Things to do:
(A) Answer these questions from the reader comments:
(i) According to the first comment, what share of Seattle's total housing stock was added over 20 years of development?
(ii) Which two candidates has the Madrona neighborhood breakfast already heard from?
(iii) What greenhouse gas emissions goal has the city of Seattle set?
(B) Reproduce the passage of the reader comments that opens with the words containing "Instead of regurgitating" and closes with "with the voters.", substituting "trust" for "credibility".
(C) In the reader comments, why does the commenter not expect Alex Pedersen to "die on that hill"? Answer in one to three sentences.

Text shown:

--- START ---


    Somebody needs to make every candidate clarify their position on this question, and justify it. Based on these answers they are all in favor of a city that has no privately owned garden or green space and is wall-to wall apartments. After 20 years of development on steroids in which we have addd 30% of our total housing stock the cost of housing has tripled. If there is no provable relationship between density and lower prices in high wage cities like Seattle then why is this even greater level of density their vision? How does it square with all this other posturing about being “green” if there is no green left outside of the parks?

    • It would be interesting to see how Alex Pedersen would fill out the form, just pretending that he’s back in the race for District 4. He being the one council member who has kind of bucked the real estate development industry deregulation fervor. I wouldn’t be shocked if he put himself down for “maybe.”

      I don’t know really what he thinks, but I don’t expect him to “die on that hill”, trying be the leadership that brings some realism to this discussion and restore some awareness of the things of value that we’ve been losing on Seattle’s landscape. He has other areas where he could accomplish more, and the visceral hatred of the true believers for that one politician who dared question the benefits to developers didn’t help him the first time around.

      The candidates for state legislature were also fairly open about their readiness to take municipal planning into their own hands statewide. When all the rezoning is done and it has had its decades to make a real difference, I am not positive anyone will understand even then how pointless it was.

      Also note how many said “Yes” to office building residential refits. Why not? Just because 10 minutes reading up on it will turn up a whole lot of bad news on whether this makes any sense? Voters don’t expect or reward that kind of thinking.

    • I think people are conflating many parts of the housing market when we talk about “affordability.” Most new 4-6plexes coming on to market are not rentals, but for ownership. I think most urgently (or at least in tandem) we need to understand what is going on in our rental market. My stock question for candidates this year is what do we know about how recently passed landlord/tenant laws have impacted the rental market? Are you willing to champion analysis of our rental market and revise as necessary to increase supply/proper function of the rental market?

  6. Only one candidate discussed in article, a wacko-bird who would shut down Aurora Avenue. Far more substantive, seasoned people are running.
    Our Madrona neighborhood breakfast has already heard from Joy Hollingsworth and Alex Hudson, running to succeed the Trotskyite in District 3. After a dozen years of being snubbed, we’ll get a welcome choice of the greater of goods.
    Instead of regurgitating Seattle Times columns, let’s see some reporting on who might rehabilitate a City Council that has lost its credibility with the voters.

  7. We have a climate crisis that threatens our children’s futures. The city of Seattle has a goal to cut its greenhouse gas emissions by 50% by 2030, which is in line with what climate scientists are advising. Yet, we are not on target to achieve that goal. I am one of seven who reviewed the websites of Seattle City Council candidates and then interviewed those who were most promising as climate champions. Here is my take on the group’s efforts: https://www.affordableseattle2023.org/

    • Interesting articles, thanks, James. I hope that we can also begin to address the lack of A.D.A-accessible housing when we speak to low-income housing. Simple expedients such as installing wider doorways, lower cabinets, and grab bars will not detract from a unit’s desirability. And will make a big difference to wheelchair-dependent tenants, older tenants, or other special-needs groups. Some units that are labeled as ADA-accessible are bafflingly unaccessible. Or, they charge a special surcharge for bringing their units into compliance.
      Other than that issue (which not a single council member ever will address) I liked a lot of the ideas offered here.

--- END ---

Source data:
--- START ---

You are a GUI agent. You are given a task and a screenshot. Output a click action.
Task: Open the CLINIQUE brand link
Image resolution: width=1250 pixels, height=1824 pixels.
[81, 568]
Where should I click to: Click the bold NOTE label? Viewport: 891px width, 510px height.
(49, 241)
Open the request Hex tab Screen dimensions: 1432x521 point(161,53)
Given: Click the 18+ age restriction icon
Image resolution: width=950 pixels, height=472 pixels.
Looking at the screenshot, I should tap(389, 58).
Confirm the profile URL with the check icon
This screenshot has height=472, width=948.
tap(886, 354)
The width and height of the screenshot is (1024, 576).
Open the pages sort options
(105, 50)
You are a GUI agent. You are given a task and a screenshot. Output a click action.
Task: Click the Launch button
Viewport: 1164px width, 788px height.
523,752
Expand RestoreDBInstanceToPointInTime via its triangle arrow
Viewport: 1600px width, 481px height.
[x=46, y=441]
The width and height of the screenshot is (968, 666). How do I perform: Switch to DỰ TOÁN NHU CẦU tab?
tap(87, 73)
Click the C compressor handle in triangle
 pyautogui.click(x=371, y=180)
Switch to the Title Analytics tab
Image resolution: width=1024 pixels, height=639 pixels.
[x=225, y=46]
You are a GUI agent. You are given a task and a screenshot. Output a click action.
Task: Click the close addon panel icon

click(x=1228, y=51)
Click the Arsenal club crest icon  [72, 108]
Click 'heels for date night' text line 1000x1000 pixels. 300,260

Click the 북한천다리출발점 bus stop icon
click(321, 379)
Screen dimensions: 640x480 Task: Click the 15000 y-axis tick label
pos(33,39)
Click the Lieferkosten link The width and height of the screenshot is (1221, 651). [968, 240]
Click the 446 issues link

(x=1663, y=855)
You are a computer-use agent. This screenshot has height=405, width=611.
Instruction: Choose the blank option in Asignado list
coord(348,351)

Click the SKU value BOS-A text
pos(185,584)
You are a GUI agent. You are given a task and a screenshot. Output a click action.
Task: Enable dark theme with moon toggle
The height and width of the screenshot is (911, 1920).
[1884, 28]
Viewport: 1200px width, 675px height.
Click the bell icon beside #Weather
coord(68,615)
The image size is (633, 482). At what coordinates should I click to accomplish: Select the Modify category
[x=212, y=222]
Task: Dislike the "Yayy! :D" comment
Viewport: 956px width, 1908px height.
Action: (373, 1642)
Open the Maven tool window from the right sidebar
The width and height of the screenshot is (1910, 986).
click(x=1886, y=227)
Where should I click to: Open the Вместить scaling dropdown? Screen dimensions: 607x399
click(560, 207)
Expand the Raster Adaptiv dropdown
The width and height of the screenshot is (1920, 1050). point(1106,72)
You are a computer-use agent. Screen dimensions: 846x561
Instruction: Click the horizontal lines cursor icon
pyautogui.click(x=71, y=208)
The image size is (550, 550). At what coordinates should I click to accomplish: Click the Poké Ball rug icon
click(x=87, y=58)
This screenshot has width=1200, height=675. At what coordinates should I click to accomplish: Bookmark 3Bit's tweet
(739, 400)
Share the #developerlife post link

--- END ---

Task-by-task outputs:
(A)
(i) 30%
(ii) Joy Hollingsworth and Alex Hudson
(iii) To cut its greenhouse gas emissions by 50% by 2030

(B)
Instead of regurgitating Seattle Times columns, let’s see some reporting on who might rehabilitate a City Council that has lost its trust with the voters.

(C) He has other areas where he could accomplish more. Also, the true believers' visceral hatred for the one politician who dared question the benefits to developers didn't help him the first time around.